> **Brief**:
Please copy these rows exactly, starting at the line that contains "1000x552 pixels." and ending with the last of the rows.

__________________________________________________

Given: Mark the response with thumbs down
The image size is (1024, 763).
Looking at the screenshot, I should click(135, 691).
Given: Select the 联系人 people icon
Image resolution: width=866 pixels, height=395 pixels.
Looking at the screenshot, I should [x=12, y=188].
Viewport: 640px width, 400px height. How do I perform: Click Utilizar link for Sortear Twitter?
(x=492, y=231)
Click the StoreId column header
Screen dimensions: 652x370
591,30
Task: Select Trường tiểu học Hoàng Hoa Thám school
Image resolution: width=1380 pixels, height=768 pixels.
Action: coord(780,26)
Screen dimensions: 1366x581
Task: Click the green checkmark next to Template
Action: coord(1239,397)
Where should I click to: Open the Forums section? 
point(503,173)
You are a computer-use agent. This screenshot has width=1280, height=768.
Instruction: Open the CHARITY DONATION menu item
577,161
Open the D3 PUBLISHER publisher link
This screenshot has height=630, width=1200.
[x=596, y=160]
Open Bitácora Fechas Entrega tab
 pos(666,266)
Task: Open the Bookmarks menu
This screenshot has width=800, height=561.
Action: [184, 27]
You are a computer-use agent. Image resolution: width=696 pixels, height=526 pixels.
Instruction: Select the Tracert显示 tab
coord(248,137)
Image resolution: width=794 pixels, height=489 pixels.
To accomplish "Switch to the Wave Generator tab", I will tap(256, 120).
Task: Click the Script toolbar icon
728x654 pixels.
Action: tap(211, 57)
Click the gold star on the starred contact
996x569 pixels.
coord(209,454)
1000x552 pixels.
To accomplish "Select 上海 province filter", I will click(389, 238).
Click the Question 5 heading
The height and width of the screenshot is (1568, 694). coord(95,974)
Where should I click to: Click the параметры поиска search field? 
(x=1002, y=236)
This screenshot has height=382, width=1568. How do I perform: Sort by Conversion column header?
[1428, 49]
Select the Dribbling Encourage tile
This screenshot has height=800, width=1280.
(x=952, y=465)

__________________________________________________

> **Right answer**:
1000x552 pixels.
To accomplish "Select 上海 province filter", I will click(389, 238).
Click the Question 5 heading
The height and width of the screenshot is (1568, 694). coord(95,974)
Where should I click to: Click the параметры поиска search field? 
(x=1002, y=236)
This screenshot has height=382, width=1568. How do I perform: Sort by Conversion column header?
[1428, 49]
Select the Dribbling Encourage tile
This screenshot has height=800, width=1280.
(x=952, y=465)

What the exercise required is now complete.